__The problem__
Every line containing "agent" should be identified and copied from the data below.

__Source material__
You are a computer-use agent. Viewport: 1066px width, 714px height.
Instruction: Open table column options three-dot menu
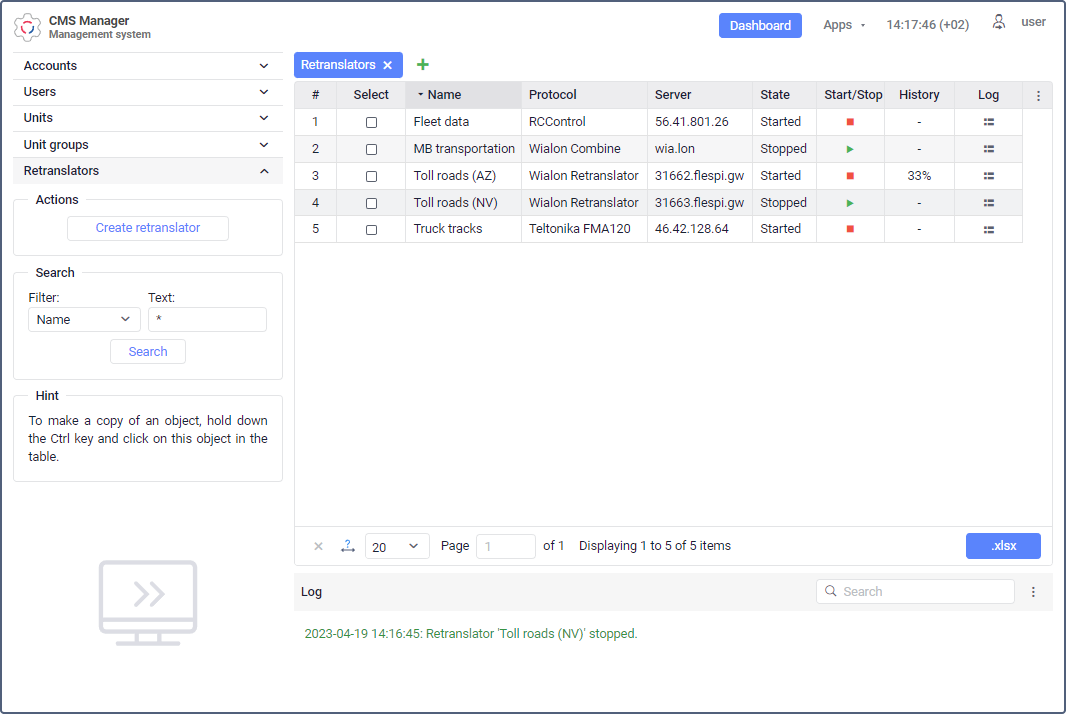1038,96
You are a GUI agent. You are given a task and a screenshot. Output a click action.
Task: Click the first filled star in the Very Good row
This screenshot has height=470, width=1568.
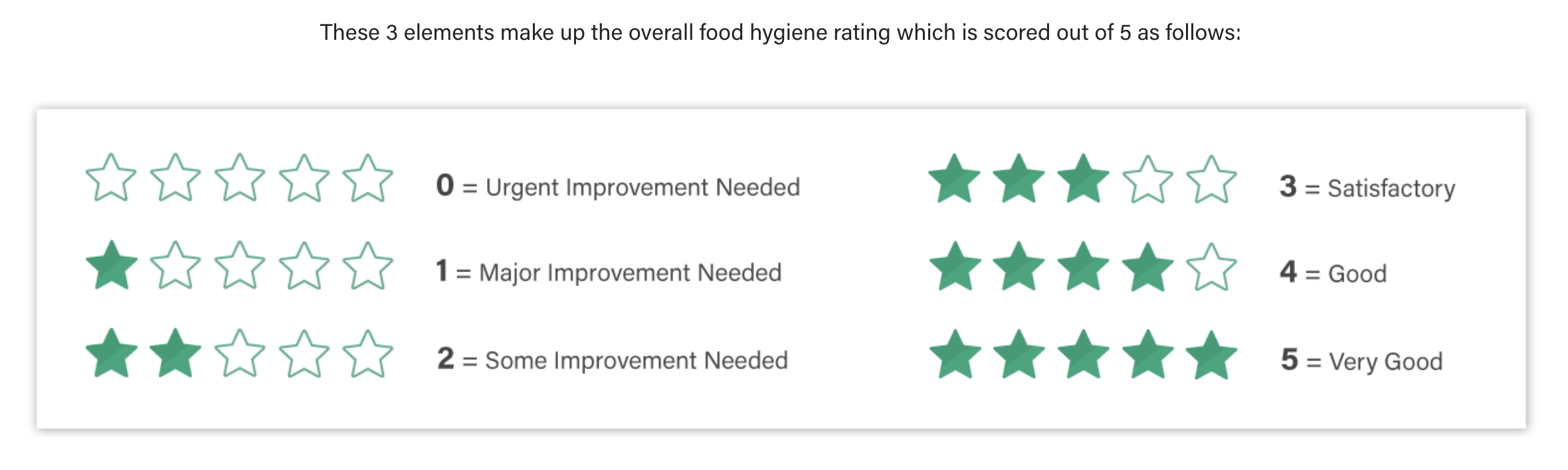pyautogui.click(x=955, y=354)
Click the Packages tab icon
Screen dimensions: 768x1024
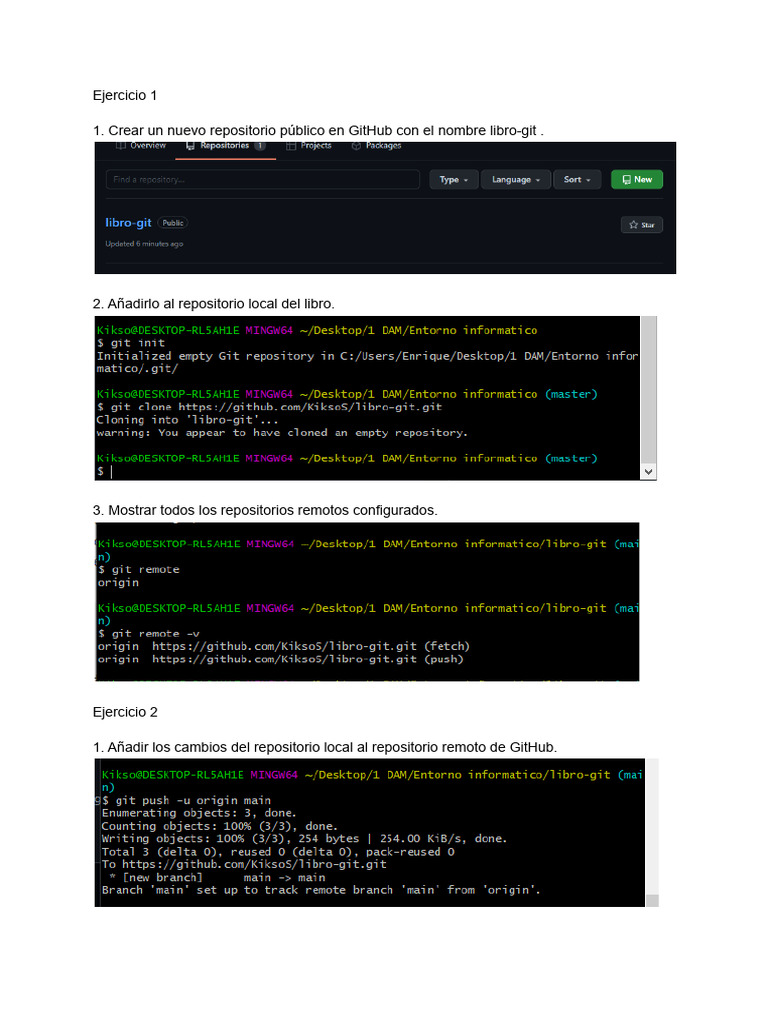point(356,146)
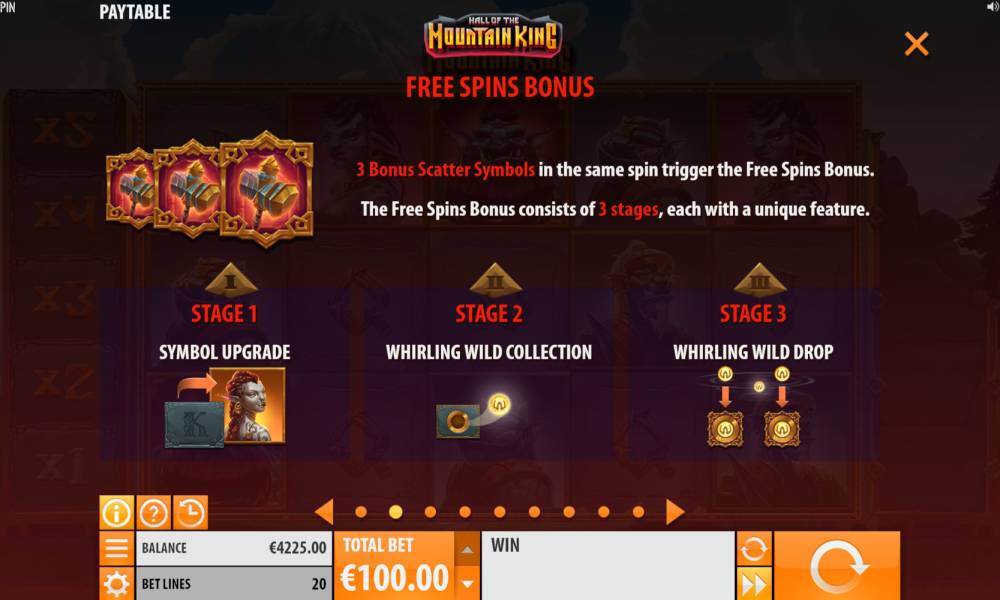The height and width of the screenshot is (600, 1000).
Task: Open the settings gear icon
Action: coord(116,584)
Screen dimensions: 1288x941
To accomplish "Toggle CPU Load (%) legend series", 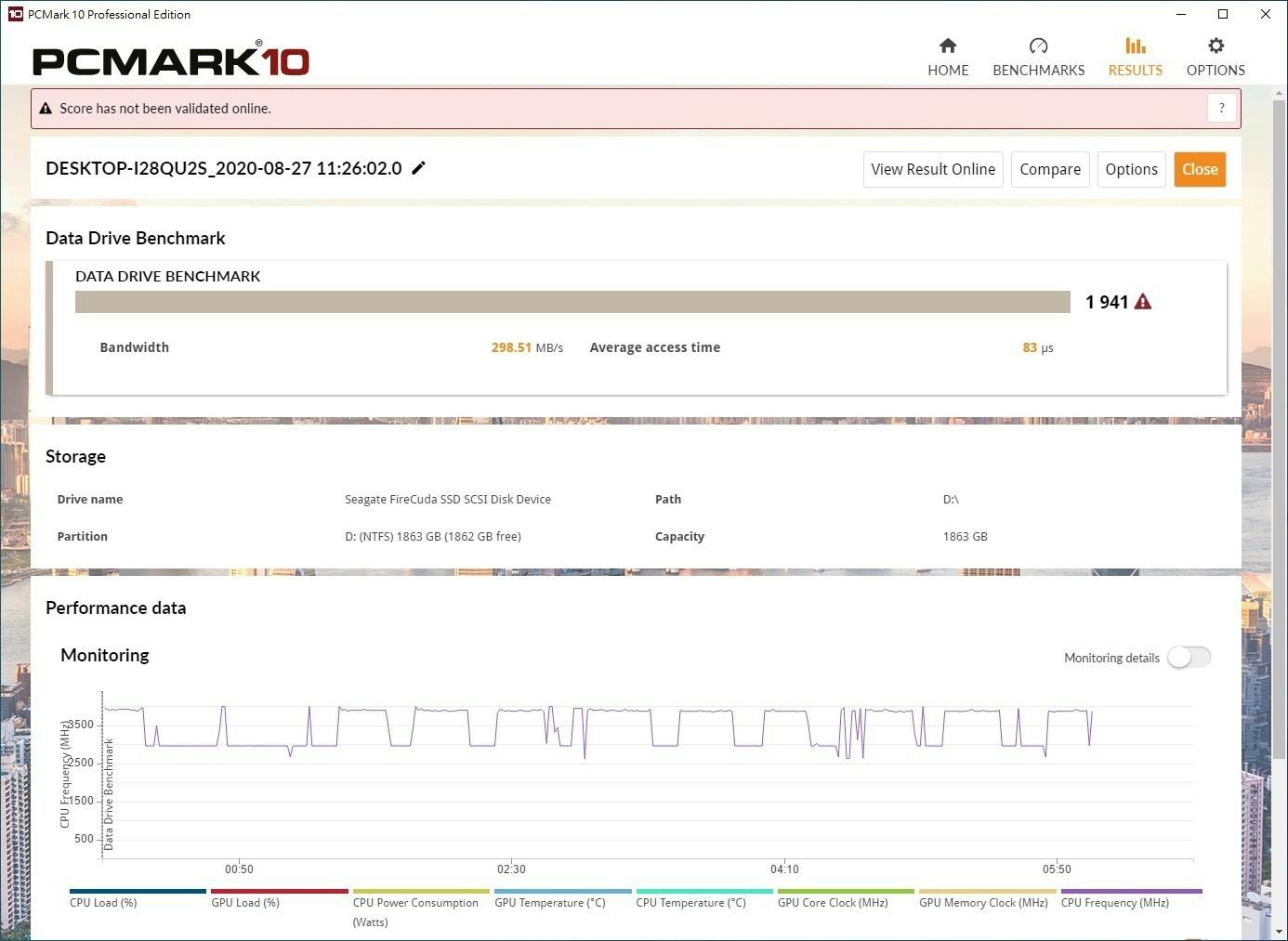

__Solution for this problem__
You are a computer-use agent. Viewport: 1066px width, 714px height.
You are a GUI agent. You are given a task and a screenshot. Output a click action.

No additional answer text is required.